I’m trying to deploy my finetuned LLama3 model on Aws, so the first step to create an endpoint
I used instance_type=“ml.g5.4xlarge”,
This is my code:
import json
import sagemaker
import boto3
from sagemaker.huggingface import HuggingFaceModel, get_huggingface_llm_image_uri
try:
role = sagemaker.get_execution_role()
except ValueError:
iam = boto3.client(‘iam’)
role = iam.get_role(RoleName=‘sagemaker_execution_role’)[‘Role’][‘Arn’]

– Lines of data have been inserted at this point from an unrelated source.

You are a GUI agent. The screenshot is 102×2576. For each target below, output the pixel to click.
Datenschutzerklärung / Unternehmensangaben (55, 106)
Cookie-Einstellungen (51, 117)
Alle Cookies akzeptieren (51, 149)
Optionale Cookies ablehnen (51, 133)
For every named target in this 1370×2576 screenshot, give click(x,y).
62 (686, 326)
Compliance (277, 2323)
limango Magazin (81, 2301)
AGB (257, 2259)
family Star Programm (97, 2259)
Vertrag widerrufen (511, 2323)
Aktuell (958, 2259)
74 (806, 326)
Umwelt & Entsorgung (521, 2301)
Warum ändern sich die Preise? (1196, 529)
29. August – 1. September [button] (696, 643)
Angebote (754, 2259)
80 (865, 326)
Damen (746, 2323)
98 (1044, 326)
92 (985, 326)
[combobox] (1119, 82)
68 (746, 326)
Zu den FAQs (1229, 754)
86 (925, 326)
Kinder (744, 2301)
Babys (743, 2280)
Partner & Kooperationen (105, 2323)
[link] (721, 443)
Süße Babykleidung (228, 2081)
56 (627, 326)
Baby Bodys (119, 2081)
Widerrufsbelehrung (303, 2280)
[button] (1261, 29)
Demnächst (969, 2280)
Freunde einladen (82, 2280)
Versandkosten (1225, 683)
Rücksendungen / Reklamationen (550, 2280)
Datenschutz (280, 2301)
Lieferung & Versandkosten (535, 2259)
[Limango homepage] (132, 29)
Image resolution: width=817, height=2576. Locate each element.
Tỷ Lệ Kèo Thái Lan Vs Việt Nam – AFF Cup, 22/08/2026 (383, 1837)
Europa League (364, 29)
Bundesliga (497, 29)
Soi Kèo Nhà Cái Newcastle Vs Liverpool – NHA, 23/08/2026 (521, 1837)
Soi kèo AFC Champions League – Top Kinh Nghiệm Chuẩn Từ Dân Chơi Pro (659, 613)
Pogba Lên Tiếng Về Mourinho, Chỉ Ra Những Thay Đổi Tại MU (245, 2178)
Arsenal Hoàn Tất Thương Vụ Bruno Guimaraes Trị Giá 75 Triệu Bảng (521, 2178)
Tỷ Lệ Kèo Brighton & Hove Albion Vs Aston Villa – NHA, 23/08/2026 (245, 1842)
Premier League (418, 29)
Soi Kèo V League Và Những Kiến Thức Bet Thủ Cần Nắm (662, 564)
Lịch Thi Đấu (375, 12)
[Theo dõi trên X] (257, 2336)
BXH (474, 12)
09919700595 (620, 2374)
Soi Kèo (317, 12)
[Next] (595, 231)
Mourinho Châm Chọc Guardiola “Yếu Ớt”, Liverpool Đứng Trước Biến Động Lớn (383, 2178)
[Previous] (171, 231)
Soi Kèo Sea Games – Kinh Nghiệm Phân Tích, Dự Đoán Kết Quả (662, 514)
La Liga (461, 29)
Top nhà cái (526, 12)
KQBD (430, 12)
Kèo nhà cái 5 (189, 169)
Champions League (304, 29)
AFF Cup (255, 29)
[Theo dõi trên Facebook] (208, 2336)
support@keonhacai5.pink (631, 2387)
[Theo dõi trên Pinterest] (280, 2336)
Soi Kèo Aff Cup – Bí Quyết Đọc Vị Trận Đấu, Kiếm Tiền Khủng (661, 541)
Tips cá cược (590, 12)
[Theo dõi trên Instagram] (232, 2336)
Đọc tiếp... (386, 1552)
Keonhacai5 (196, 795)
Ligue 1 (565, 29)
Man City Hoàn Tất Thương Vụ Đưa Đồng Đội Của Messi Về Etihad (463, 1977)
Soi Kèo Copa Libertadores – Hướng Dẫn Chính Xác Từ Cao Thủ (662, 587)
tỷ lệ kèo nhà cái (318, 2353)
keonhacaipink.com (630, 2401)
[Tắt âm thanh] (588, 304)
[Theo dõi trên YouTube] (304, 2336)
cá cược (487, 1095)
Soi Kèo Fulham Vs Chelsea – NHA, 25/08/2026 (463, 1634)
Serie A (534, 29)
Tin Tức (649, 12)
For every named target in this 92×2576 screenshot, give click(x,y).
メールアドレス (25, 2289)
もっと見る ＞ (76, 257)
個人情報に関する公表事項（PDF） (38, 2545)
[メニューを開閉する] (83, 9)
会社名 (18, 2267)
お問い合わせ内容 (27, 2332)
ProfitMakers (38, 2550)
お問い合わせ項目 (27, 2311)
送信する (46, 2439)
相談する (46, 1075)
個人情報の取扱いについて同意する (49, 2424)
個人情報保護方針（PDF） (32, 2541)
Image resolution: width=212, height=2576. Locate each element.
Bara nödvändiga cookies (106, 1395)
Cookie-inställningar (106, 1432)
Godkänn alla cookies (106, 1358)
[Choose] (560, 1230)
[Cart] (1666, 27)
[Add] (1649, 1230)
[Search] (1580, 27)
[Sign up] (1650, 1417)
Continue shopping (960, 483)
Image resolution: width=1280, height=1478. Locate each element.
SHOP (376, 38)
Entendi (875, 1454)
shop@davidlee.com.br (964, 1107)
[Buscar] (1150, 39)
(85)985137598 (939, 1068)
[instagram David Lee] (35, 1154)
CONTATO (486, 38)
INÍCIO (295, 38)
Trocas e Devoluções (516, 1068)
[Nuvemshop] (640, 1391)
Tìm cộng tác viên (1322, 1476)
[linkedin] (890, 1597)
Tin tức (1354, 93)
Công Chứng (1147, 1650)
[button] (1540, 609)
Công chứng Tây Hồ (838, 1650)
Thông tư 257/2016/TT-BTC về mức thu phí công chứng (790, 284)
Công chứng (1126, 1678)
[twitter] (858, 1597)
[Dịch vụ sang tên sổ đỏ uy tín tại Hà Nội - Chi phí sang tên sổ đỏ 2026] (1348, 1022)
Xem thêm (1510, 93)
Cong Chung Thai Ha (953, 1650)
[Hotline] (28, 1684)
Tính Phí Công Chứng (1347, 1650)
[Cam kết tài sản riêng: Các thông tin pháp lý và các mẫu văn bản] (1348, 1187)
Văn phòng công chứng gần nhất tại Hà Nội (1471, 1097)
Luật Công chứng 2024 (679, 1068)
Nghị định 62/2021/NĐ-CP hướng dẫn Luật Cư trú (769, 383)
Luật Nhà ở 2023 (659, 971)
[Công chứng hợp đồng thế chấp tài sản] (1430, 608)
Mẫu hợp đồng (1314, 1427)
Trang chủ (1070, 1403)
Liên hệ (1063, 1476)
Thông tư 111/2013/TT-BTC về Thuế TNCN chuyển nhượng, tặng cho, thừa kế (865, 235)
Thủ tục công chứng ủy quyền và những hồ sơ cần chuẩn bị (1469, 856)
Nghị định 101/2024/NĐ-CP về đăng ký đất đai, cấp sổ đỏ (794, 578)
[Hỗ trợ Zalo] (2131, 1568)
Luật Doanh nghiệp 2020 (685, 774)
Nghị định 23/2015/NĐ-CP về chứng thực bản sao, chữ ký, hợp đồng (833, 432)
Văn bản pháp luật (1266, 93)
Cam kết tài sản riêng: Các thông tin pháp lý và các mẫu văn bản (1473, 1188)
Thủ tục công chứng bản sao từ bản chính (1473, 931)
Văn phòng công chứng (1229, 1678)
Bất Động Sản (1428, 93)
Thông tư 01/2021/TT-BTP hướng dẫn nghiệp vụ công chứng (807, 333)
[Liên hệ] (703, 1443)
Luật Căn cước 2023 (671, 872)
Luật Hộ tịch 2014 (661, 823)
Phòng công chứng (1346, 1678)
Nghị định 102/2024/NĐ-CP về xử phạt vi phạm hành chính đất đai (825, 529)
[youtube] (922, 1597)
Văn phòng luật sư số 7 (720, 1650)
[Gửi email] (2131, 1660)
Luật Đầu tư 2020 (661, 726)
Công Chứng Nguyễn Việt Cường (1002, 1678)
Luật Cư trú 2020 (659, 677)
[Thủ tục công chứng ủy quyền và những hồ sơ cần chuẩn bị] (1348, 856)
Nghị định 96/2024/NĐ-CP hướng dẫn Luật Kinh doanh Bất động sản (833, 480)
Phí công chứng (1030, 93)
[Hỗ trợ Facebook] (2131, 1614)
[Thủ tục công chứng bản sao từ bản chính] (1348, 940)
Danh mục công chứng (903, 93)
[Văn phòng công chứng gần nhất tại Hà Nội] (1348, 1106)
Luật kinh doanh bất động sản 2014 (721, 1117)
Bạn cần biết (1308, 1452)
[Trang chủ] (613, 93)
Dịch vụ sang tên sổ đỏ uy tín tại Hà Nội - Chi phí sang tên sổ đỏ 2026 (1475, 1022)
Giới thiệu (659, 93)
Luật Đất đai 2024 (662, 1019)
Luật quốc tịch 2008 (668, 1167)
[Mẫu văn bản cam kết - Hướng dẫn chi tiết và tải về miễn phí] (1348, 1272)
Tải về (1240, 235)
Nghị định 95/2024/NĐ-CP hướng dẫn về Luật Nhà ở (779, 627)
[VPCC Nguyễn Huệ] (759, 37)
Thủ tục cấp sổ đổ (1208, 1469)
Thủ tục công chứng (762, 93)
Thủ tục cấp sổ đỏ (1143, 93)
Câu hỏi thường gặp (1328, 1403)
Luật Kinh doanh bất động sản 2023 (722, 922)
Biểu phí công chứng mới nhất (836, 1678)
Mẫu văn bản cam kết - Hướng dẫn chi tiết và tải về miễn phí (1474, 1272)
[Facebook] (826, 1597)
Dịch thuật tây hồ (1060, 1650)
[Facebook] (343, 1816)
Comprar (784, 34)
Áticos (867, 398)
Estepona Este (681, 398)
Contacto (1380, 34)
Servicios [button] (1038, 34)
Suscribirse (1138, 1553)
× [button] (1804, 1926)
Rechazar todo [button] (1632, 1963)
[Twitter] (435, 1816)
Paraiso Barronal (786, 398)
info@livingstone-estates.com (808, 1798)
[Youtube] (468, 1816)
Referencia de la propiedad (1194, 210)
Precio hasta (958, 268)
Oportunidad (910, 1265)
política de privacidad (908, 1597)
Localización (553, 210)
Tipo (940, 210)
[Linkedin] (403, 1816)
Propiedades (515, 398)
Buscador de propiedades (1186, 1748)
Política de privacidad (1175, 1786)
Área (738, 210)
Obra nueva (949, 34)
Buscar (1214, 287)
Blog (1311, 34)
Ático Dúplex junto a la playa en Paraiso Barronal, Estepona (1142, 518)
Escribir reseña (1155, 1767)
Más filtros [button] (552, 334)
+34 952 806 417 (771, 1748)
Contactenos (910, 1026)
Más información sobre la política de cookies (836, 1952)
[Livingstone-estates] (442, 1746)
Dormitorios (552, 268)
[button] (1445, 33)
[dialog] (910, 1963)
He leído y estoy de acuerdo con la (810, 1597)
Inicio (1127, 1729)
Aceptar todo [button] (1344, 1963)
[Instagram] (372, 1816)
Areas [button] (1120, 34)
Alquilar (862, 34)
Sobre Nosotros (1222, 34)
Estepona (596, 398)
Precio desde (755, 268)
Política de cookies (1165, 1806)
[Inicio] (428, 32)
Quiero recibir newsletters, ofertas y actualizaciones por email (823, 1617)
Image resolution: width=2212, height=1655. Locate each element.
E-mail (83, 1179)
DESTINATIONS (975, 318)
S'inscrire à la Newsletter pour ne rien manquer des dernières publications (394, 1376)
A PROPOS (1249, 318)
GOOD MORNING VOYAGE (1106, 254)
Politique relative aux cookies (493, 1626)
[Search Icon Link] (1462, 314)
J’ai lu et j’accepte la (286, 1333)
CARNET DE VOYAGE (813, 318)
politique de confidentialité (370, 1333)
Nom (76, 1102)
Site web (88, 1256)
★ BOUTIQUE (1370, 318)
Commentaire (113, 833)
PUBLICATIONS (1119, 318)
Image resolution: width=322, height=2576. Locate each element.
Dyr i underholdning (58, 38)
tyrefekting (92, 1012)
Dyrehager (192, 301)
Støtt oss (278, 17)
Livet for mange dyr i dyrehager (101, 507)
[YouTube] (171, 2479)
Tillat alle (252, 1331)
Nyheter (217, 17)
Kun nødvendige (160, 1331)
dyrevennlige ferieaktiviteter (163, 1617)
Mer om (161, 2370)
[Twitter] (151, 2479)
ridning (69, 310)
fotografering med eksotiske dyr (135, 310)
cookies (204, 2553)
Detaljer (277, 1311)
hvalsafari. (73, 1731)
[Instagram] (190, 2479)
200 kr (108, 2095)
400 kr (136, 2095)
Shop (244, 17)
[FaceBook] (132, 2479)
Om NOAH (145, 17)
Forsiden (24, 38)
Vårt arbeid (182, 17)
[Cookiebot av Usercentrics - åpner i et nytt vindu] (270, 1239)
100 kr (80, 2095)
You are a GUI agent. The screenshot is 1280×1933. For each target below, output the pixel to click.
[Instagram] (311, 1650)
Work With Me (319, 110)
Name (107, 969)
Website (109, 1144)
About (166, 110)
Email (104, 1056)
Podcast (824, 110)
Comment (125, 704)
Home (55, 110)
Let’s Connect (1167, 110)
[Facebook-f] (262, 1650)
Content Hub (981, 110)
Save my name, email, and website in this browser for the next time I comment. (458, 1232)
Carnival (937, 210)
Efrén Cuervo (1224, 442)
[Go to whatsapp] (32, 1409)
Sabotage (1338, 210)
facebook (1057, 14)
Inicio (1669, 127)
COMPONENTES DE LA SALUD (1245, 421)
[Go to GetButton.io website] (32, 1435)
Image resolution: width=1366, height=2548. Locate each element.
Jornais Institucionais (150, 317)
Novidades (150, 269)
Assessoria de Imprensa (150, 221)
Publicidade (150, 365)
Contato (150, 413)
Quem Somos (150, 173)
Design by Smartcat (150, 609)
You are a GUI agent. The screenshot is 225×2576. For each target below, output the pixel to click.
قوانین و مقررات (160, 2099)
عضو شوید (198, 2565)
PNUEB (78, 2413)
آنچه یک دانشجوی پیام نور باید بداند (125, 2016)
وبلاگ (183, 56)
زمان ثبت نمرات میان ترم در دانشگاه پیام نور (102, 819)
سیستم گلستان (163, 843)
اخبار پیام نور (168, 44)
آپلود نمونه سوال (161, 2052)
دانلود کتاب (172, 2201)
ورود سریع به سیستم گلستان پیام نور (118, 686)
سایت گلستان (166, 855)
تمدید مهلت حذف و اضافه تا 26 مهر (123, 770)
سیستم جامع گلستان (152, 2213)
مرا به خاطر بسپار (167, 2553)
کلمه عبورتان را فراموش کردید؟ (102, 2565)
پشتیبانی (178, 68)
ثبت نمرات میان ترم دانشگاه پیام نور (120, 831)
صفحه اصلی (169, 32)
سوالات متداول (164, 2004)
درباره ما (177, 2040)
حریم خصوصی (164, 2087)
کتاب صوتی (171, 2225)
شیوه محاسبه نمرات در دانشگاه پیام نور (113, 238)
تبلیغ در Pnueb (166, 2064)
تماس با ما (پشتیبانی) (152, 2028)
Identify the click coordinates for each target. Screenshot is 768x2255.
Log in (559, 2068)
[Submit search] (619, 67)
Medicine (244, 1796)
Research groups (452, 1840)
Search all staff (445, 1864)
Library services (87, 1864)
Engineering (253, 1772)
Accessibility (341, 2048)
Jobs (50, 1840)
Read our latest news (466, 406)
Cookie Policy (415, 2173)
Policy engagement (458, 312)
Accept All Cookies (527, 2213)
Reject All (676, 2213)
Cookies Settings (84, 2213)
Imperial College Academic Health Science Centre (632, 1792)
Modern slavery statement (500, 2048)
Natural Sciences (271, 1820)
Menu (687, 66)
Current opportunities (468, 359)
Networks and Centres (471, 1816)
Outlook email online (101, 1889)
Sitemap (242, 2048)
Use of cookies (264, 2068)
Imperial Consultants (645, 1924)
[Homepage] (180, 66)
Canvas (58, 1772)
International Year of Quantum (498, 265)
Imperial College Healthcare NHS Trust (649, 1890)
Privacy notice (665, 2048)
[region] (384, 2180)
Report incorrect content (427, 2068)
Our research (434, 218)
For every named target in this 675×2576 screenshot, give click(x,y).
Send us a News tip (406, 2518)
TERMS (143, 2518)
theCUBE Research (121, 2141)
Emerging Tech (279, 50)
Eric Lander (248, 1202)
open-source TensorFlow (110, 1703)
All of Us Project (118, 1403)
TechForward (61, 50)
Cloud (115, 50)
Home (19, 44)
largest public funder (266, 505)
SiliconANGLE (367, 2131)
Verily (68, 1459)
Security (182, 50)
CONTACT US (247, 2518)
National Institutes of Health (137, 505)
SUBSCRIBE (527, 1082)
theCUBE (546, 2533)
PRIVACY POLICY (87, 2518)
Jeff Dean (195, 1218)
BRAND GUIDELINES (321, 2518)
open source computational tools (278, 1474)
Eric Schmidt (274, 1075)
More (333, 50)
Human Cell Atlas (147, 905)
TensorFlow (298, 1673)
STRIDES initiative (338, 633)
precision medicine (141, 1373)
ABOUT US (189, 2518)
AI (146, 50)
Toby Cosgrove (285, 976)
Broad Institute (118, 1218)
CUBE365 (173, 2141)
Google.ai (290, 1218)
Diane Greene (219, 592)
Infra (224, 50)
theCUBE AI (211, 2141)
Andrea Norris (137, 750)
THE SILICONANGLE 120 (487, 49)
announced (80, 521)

Hub Model configuration. https://huggingface.co/models
hub = {
‘HF_MODEL_ID’:‘Guepard/knaine_llama3.1_v0’,
‘HF_TASK’: ‘text-generation’
}
create Hugging Face Model Class
huggingface_model = HuggingFaceModel(
image_uri=get_huggingface_llm_image_uri(“huggingface”,version=“2.0.2”),
env=hub,
role=role,
)
deploy model to SageMaker Inference
predictor = huggingface_model.deploy(
initial_instance_count=1,
instance_type=“ml.g5.4xlarge”,
container_startup_health_check_timeout=1200,
)
send request
predictor.predict({
“inputs”: “My name is Julien and I like to”,
})
I get the following error :
UnexpectedStatusException: Error hosting endpoint huggingface-pytorch-tgi-inference-2024-08-23-08-25-25-823: Failed. Reason: The primary container for production variant AllTraffic did not pass the ping health check. Please check CloudWatch logs for this endpoint… Try changing the instance type or reference the troubleshooting page Troubleshooting - Amazon SageMaker
Any solution?